PR Niblets

Wednesday, August 17, 2011

Interning 101

By Nicole Cimo, Towson University Class of 2012

Ever since I graduated high school, I’ve been told that college would be the most valuable learning experience of my life and I would ultimately graduate with an expertise in what is called my "major." Well, after interning with Feintuch Communications this summer, I became aware of how my major in public relations differs in an academic versus a professional world.

I've learned that there’s a big difference between knowing and understanding. From my experience thus far in college, my professors have led me through countless PowerPoint presentations, terminology and textbooks. Everything I’ve studied and memorized has been relevant for things I need to know, but it wasn’t until I landed my first internship at Feintuch Communications that I began to apply these to a real situation. Of course, being required to know and memorize the terms B2B, B2C, boilerplate, abstract, and Ed-Cal throughout my college years is all essential, but engaging in an internship is what gave me the hands-on experience to understand how these terms are actually implemented. For example, I’ve been taught since my freshman year that using media such as print and broadcast will help a client get exposure to core audiences. However, until I was given my first pitching task I never realized how clients actually receive exposure in a magazine article or interview. I had to research the client and industry, as well as the reporter to see if they would even be interested in our client. After numerous, persistent calls and voicemails, I ultimately landed my first media placement, which is something I would have never experienced in a classroom.
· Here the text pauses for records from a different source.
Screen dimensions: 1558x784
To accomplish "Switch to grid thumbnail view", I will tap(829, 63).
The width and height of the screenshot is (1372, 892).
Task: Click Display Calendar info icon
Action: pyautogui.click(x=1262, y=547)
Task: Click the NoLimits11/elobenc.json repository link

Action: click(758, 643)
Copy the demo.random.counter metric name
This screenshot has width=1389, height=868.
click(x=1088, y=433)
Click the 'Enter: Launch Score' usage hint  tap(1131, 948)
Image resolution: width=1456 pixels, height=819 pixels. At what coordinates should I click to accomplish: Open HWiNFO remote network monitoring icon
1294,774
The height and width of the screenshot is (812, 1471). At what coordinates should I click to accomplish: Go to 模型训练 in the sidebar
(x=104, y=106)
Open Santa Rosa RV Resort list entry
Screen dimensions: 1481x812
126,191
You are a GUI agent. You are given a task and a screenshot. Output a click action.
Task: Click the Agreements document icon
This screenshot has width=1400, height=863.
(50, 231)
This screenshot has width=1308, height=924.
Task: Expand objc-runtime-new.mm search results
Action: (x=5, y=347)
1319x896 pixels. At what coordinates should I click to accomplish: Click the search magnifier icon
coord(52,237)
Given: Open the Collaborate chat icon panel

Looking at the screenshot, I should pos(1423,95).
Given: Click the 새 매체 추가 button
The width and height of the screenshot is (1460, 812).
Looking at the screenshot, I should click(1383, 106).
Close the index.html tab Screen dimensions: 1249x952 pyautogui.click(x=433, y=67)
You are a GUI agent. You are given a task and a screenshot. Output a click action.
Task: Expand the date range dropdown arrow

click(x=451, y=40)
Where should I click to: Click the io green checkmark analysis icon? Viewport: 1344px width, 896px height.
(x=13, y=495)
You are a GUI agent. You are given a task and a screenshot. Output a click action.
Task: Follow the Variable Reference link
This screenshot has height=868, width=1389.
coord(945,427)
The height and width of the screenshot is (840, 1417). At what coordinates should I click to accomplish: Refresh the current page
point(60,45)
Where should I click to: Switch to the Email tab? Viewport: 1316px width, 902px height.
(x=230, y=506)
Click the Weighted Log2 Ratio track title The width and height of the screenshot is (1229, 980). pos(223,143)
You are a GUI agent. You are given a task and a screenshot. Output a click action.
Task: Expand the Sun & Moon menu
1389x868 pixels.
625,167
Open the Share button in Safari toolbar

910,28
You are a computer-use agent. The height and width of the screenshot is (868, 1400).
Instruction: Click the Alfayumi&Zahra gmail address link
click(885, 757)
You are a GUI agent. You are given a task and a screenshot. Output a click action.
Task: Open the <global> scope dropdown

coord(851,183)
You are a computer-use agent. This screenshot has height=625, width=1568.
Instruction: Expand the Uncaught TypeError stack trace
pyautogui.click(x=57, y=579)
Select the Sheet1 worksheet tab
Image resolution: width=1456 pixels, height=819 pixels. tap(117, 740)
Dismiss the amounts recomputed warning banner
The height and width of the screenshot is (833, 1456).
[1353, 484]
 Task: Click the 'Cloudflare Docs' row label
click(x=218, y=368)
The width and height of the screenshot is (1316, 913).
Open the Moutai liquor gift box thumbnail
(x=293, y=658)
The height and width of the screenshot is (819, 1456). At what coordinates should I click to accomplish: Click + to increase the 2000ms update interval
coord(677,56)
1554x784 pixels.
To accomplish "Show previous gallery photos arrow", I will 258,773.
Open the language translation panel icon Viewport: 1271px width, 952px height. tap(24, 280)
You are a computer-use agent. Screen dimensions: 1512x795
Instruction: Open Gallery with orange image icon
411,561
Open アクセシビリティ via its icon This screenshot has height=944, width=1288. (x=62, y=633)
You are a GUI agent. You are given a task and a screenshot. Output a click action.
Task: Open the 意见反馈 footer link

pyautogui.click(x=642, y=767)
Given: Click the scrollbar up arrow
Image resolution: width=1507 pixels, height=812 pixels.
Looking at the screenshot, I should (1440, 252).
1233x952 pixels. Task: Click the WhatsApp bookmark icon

An internship is defined as a program designed to provide a learning experience for beginners in a profession, which is exactly what I gained this summer. Twice a week, I would commute and work my 9-5 day as if it were a full-time career. Not only did I acquire useful tips such as how important it is to ask questions and that every assignment counts, but I also attained a great deal of knowledge from attending my first trade show. All colleges should require some type of internship prior to graduation. This experience gave me valuable practice for the future and allowed me to grasp the world of PR better than any textbook, which is something I wouldn’t have been able to achieve from college alone.